BATON ROUGE, La. (BRPROUD) — Did you know that over 500,000 people have diabetes in Louisiana?
That is according to Baton Rouge General, who state that the coronavirus has really hit those who have diabetes.
BRG says, “a new study shows that people who get COVID and have diabetes, whether type 1 or type 2, have three to four times higher risk of severe illness and hospitalization.”
So, should those with diabetes get the COVID-19 vaccine?
Dr. Eric Frusha, from Baton Rouge General – Ascension, took time to answer some important questions for those that live with diabetes during the pandemic.
Q: Were people with diabetes included in the vaccine trials?

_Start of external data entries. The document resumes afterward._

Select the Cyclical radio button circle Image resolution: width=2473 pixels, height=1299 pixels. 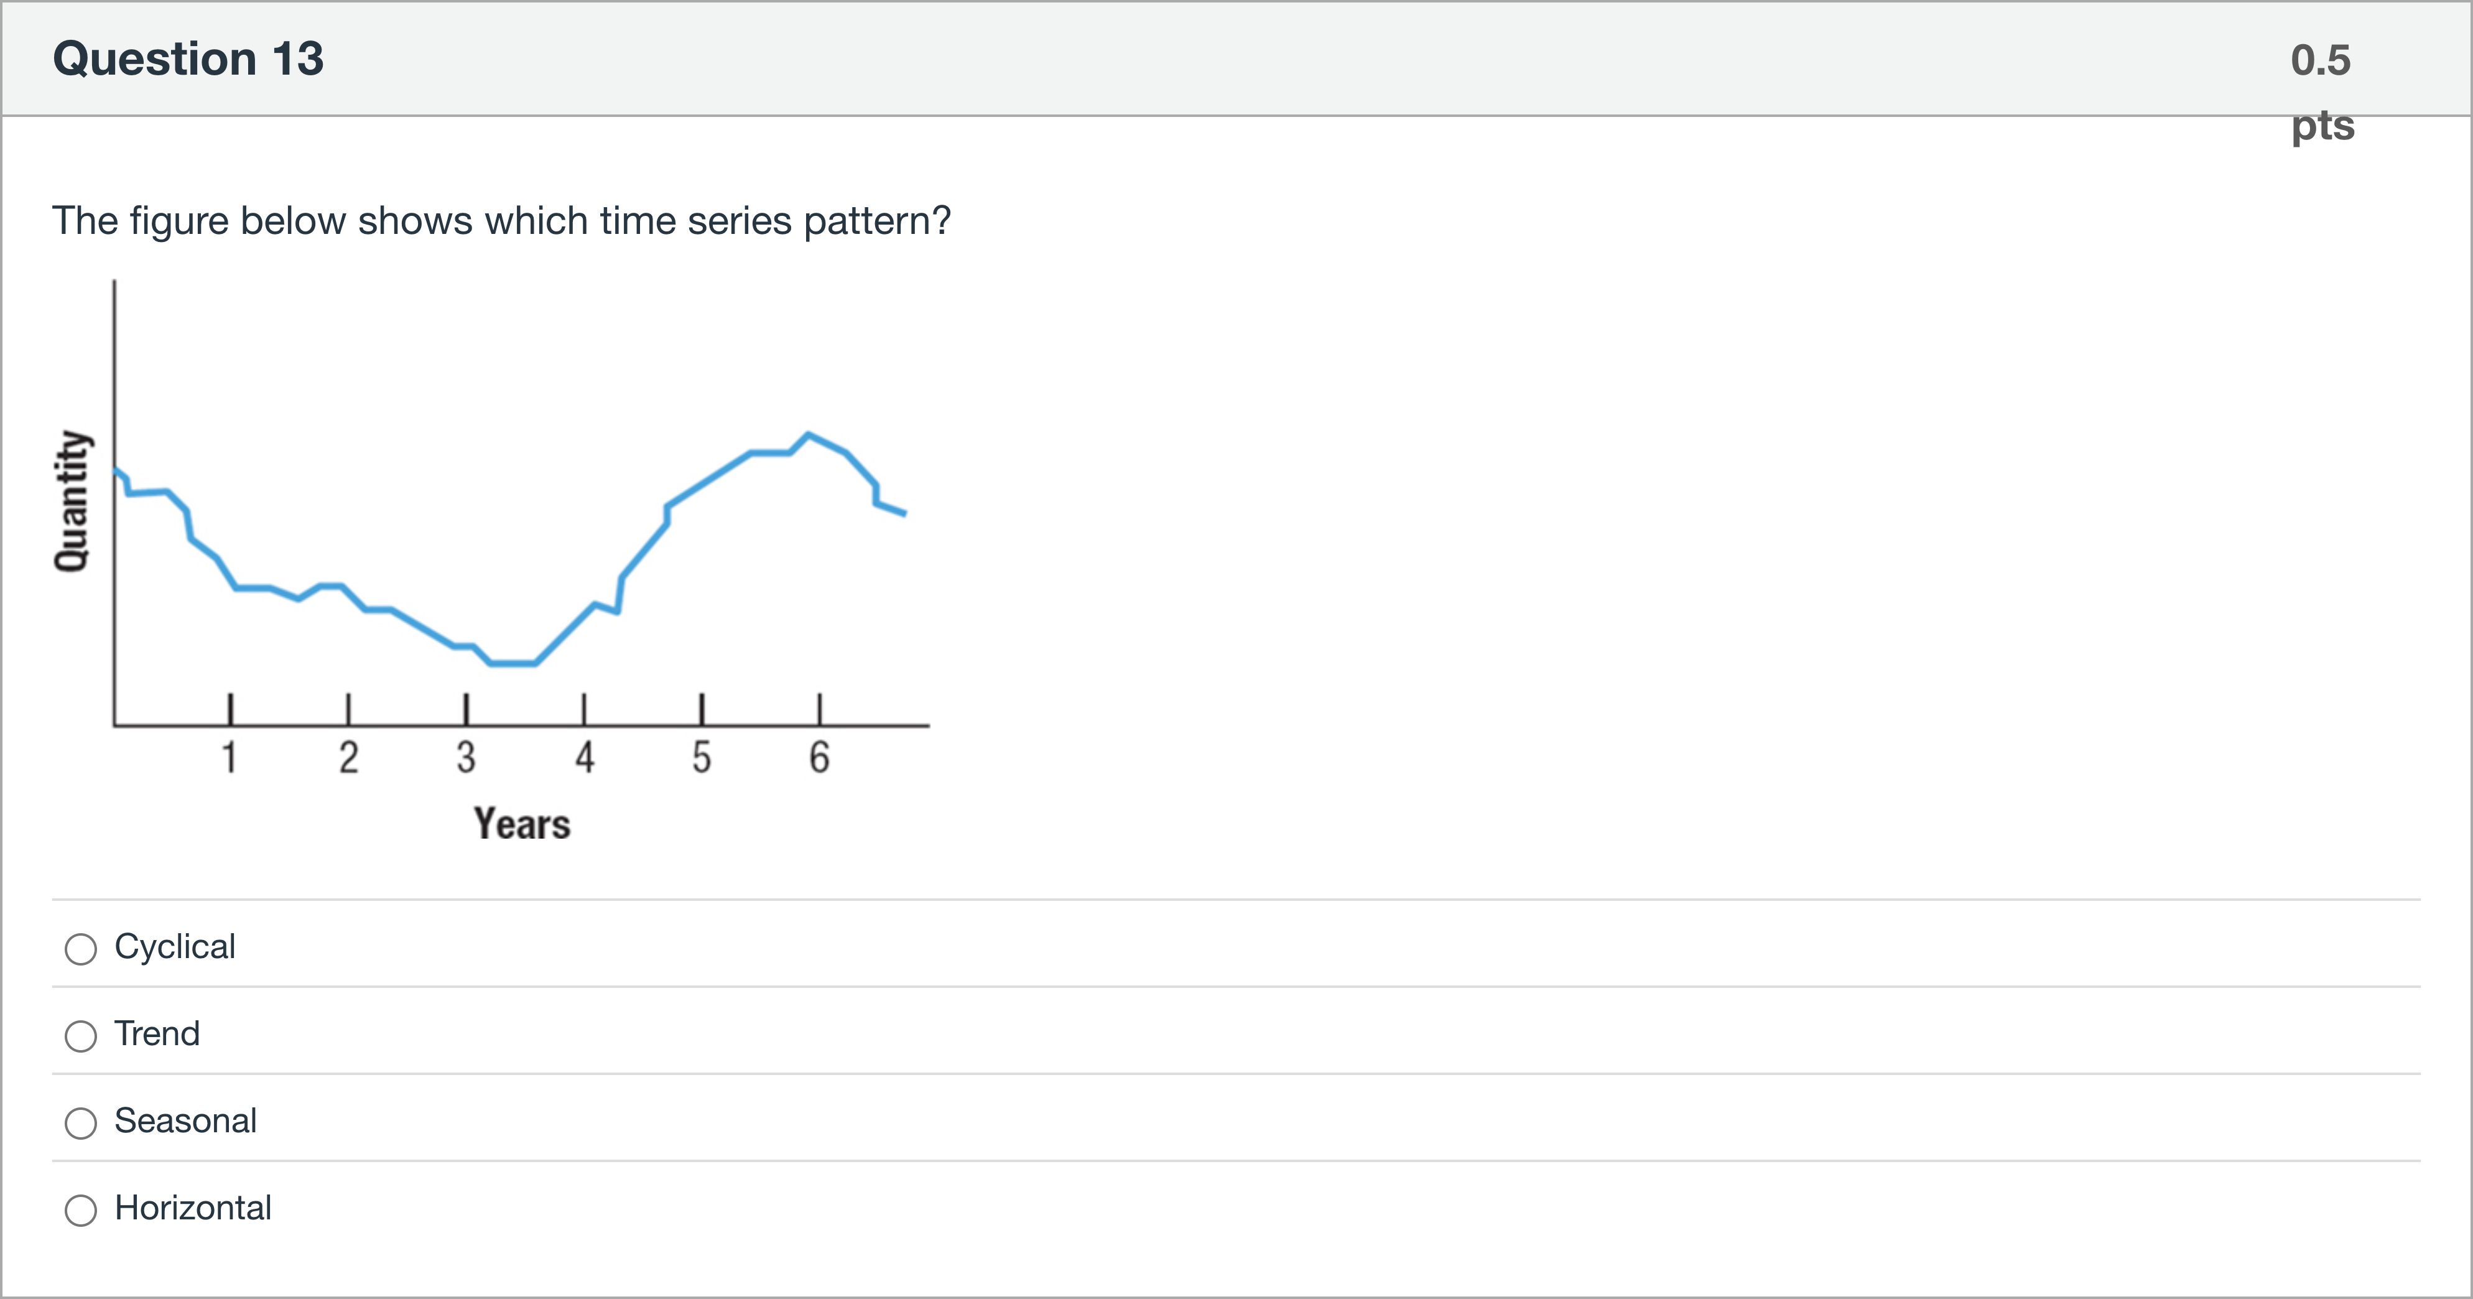click(x=81, y=949)
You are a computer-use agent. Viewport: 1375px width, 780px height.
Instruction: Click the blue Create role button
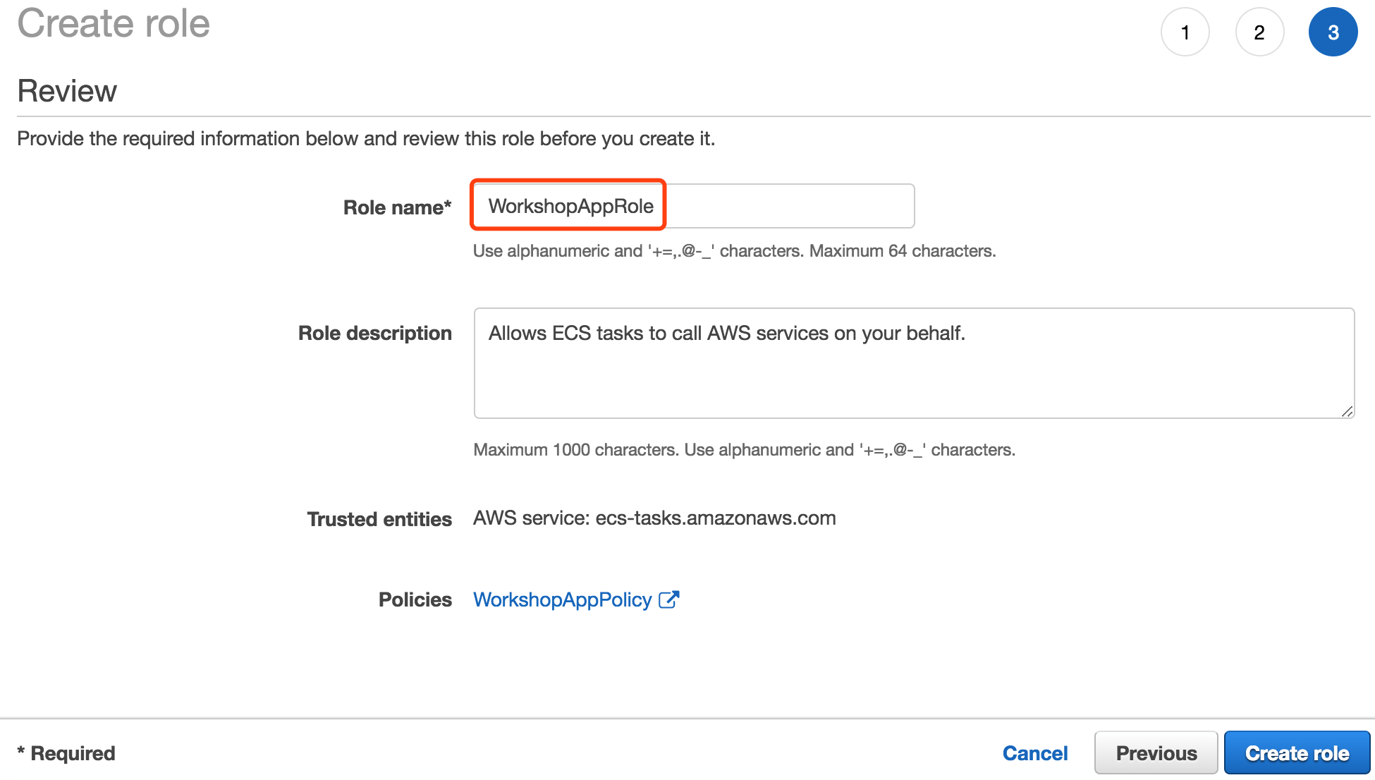click(x=1297, y=753)
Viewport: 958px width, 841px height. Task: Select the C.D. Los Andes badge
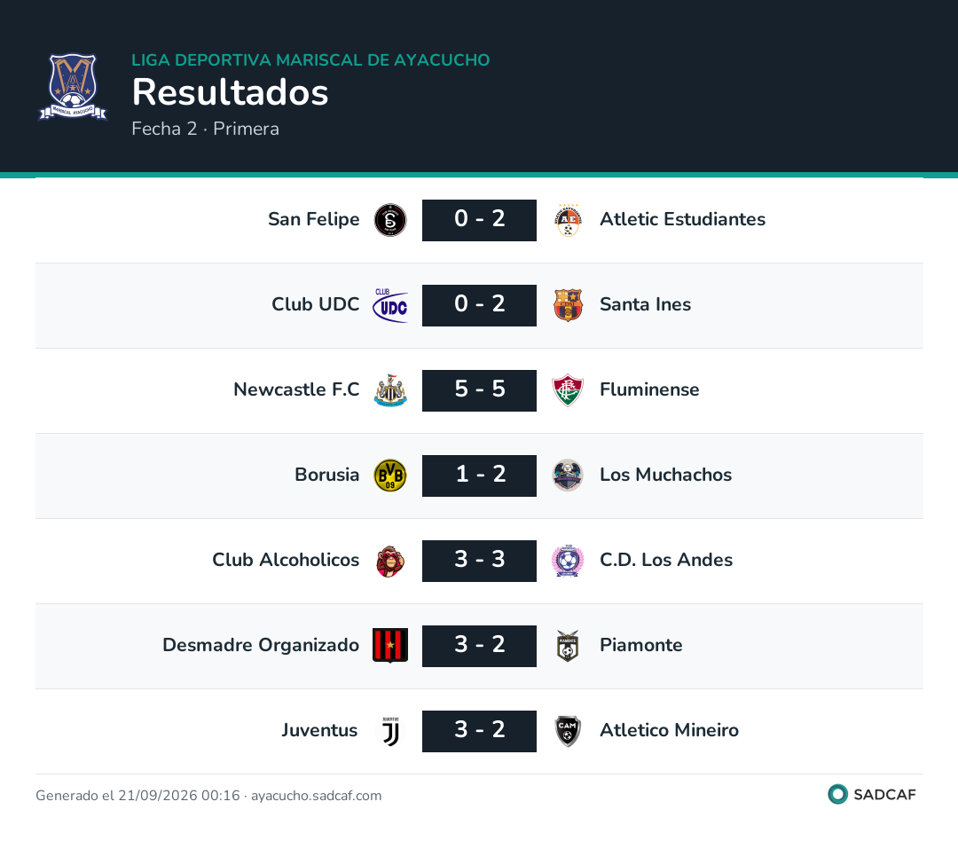(569, 561)
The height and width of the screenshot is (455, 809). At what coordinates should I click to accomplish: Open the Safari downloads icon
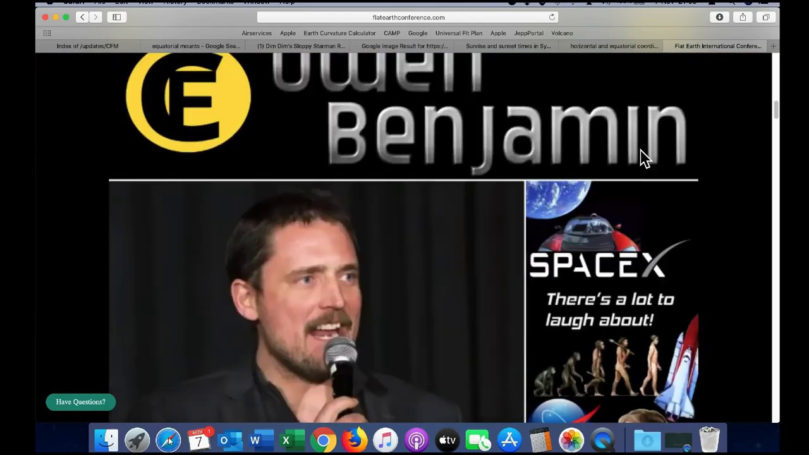(x=719, y=17)
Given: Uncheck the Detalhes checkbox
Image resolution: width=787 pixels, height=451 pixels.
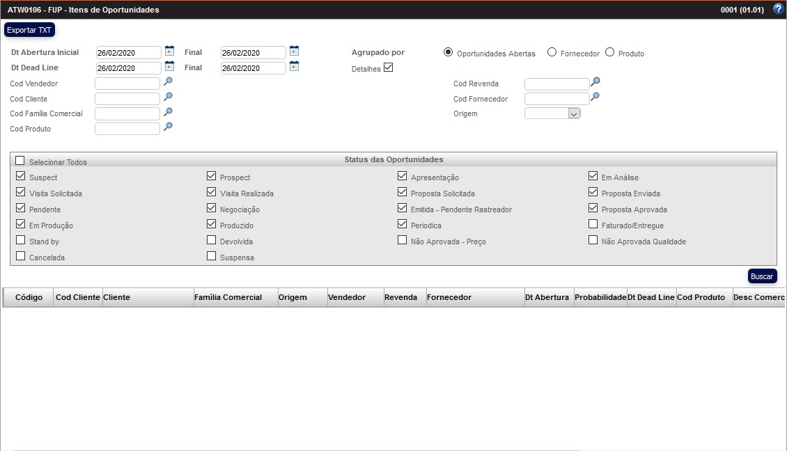Looking at the screenshot, I should [389, 68].

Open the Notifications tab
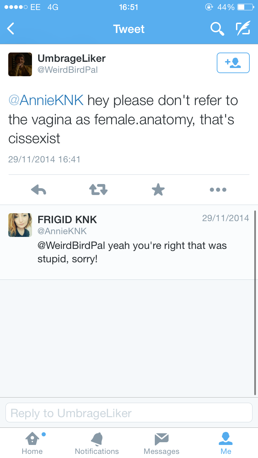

Yes. The COVID-19 vaccine is the fastest vaccine developed in the history of vaccines. But, that doesn’t mean researchers bypassed safety protocols or performed inadequate testing. Clinical trials tested their safety in adults of all ages, races and ethnicities, as well as chronic health conditions.
Information below is provided by Baton Rouge General:
- The Pfizer-BioNtech trial included 3,150 people with diabetes (8.4% of trial participants).
- The Moderna trial included 2,858 people with type 1, type 2, and gestational diabetes (9.4% of trial participants).
Q: Do diabetes medications affect the vaccine?
At this time there is no information available on drug interactions between either authorized COVID vaccine and other medications, but it’s not anticipated that the vaccine itself would interact with insulin or other standard diabetes medications. One thing to consider: it may be helpful to avoid injecting insulin in your vaccine injection site for several days after vaccination.
Q: How will the vaccine affect my blood sugar levels?
Because the vaccine can cause symptoms of illness that can lead to high glucose levels, be sure to carefully monitor your blood sugar levels for 48 hours after you receive your vaccination. It’s also important to stay hydrated. So far, people with diabetes seem to be experiencing few side effects and minimal effect on blood sugar levels.
According to the latest statistics from the CDC, “34.2 million Americans—just over 1 in 10—have diabetes.”